AIM OF THE EXERCISE -
Format every line of the rows below as a JSON array of strings, one string per line. Omit blank lines and the pictures.

****************************************

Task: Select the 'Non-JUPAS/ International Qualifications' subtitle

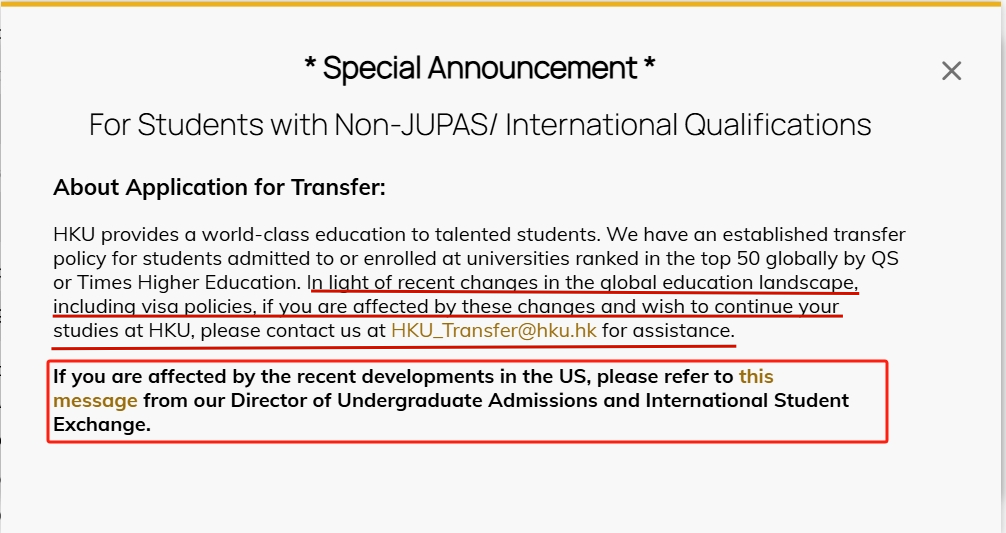Action: tap(602, 124)
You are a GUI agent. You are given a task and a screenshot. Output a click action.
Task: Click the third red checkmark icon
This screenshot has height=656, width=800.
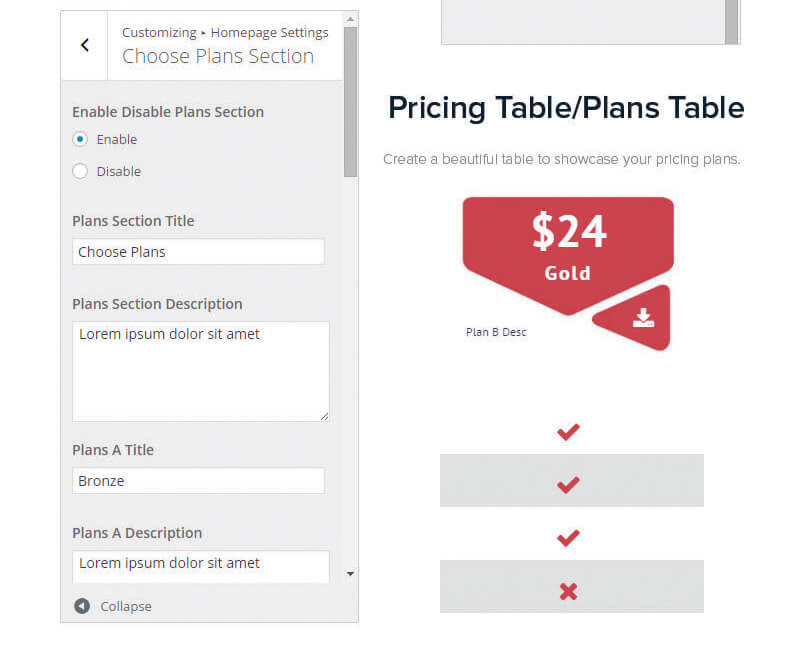(568, 538)
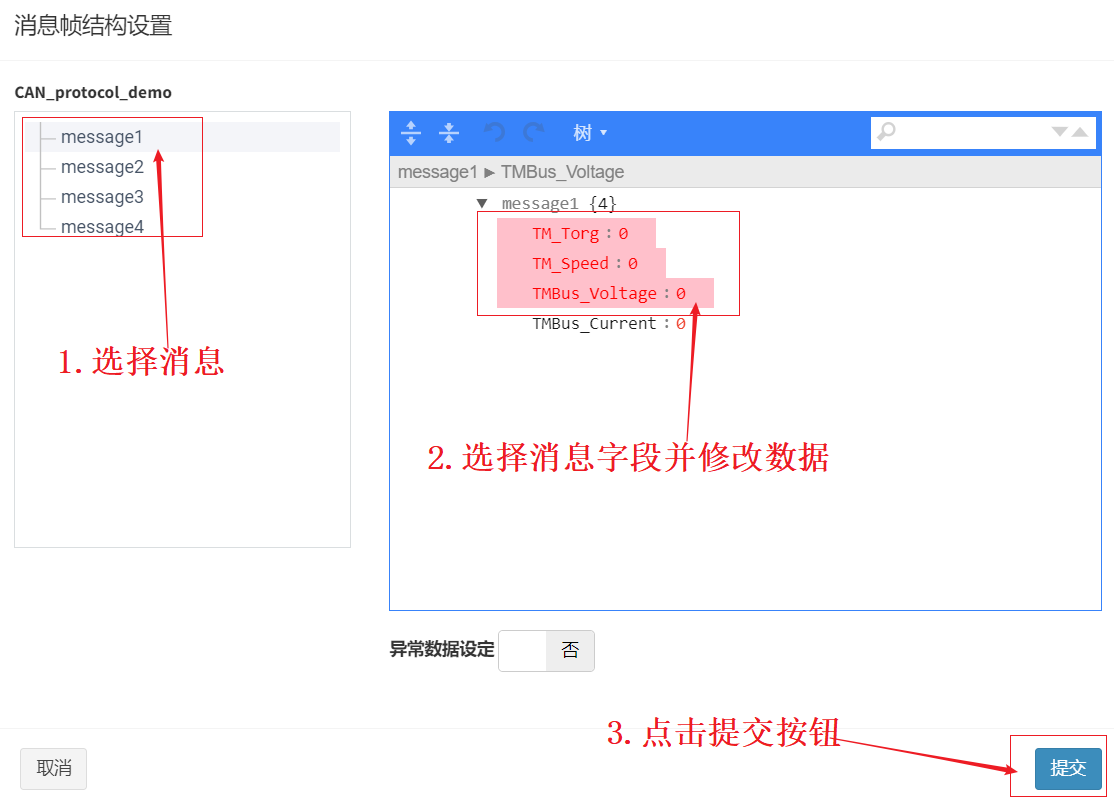This screenshot has width=1114, height=803.
Task: Select message4 in the message list
Action: 102,227
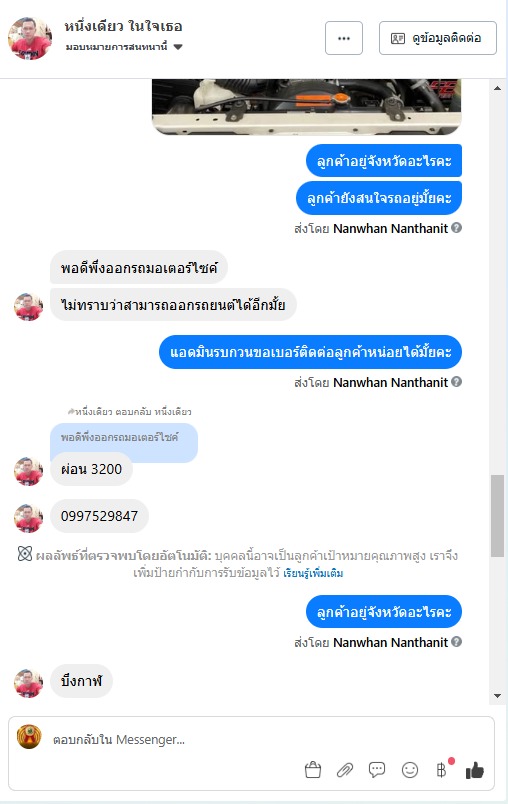Open the engine photo thumbnail
Screen dimensions: 508x804
307,107
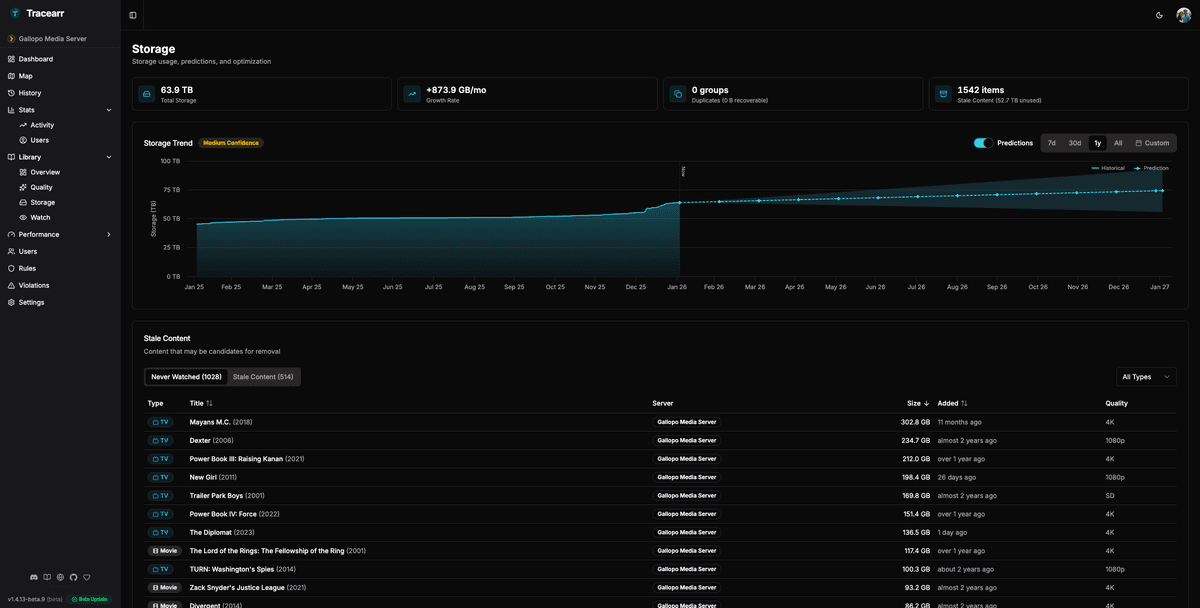Switch to the Stale Content (514) tab
Viewport: 1200px width, 608px height.
263,377
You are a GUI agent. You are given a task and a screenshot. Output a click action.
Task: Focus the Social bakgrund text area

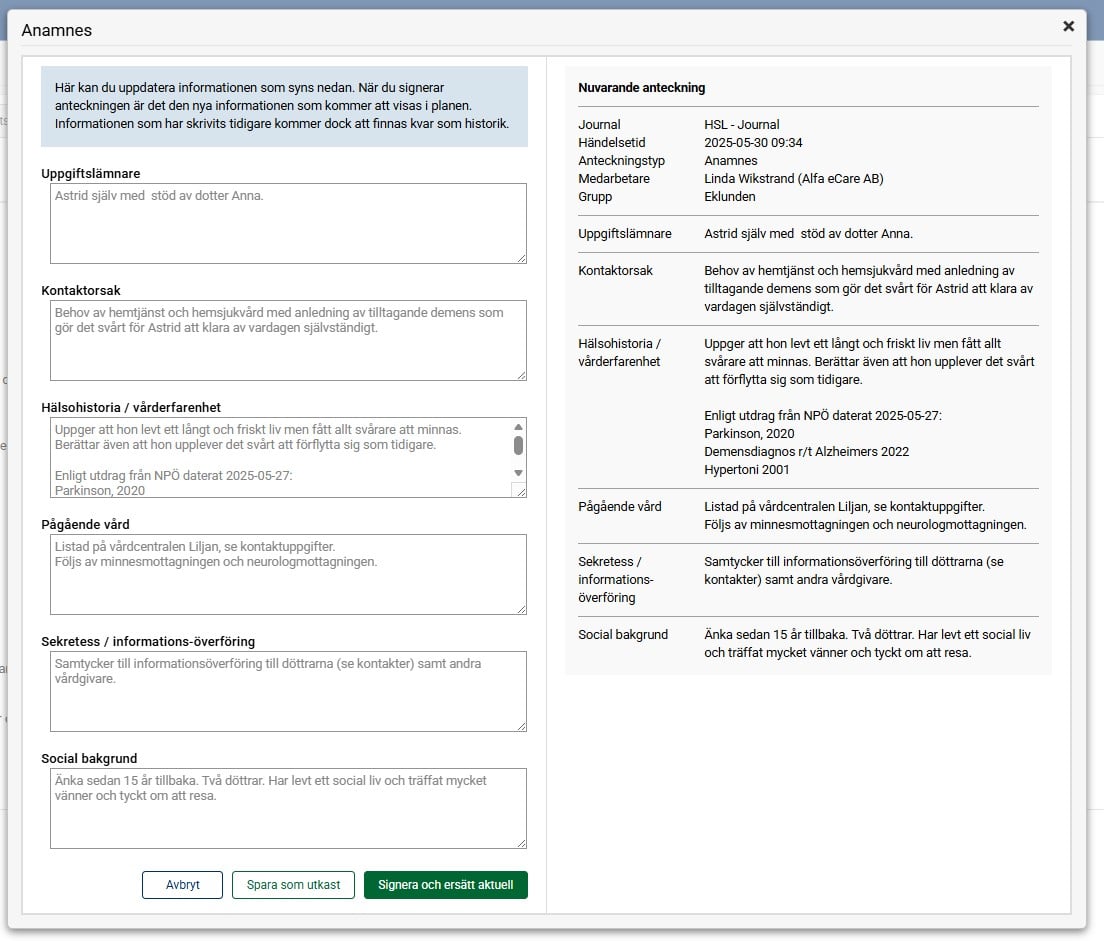tap(288, 808)
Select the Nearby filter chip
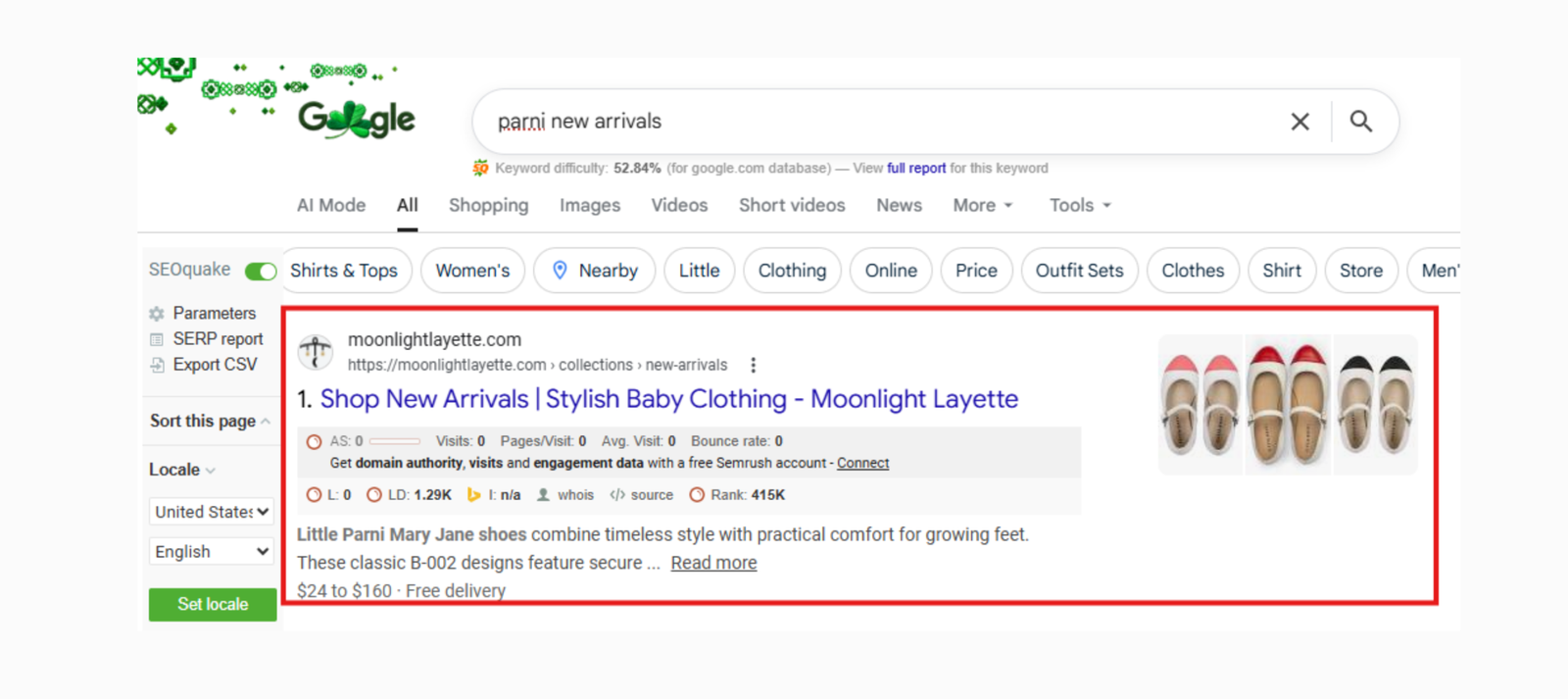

****************************************

REPLY -
[
  "Task: Select the 'Non-JUPAS/ International Qualifications' subtitle",
  "Action: tap(602, 124)",
  "You are a GUI agent. You are given a task and a screenshot. Output a click action.",
  "Task: Click the third red checkmark icon",
  "This screenshot has height=656, width=800.",
  "(568, 538)",
  "This screenshot has width=1114, height=803.",
  "Task: Select message4 in the message list",
  "Action: 102,227",
  "Open the engine photo thumbnail",
  "Screen dimensions: 508x804",
  "307,107",
  "Switch to the Stale Content (514) tab",
  "Viewport: 1200px width, 608px height.",
  "263,377",
  "You are a GUI agent. You are given a task and a screenshot. Output a click action.",
  "Task: Focus the Social bakgrund text area",
  "tap(288, 808)",
  "Select the Nearby filter chip"
]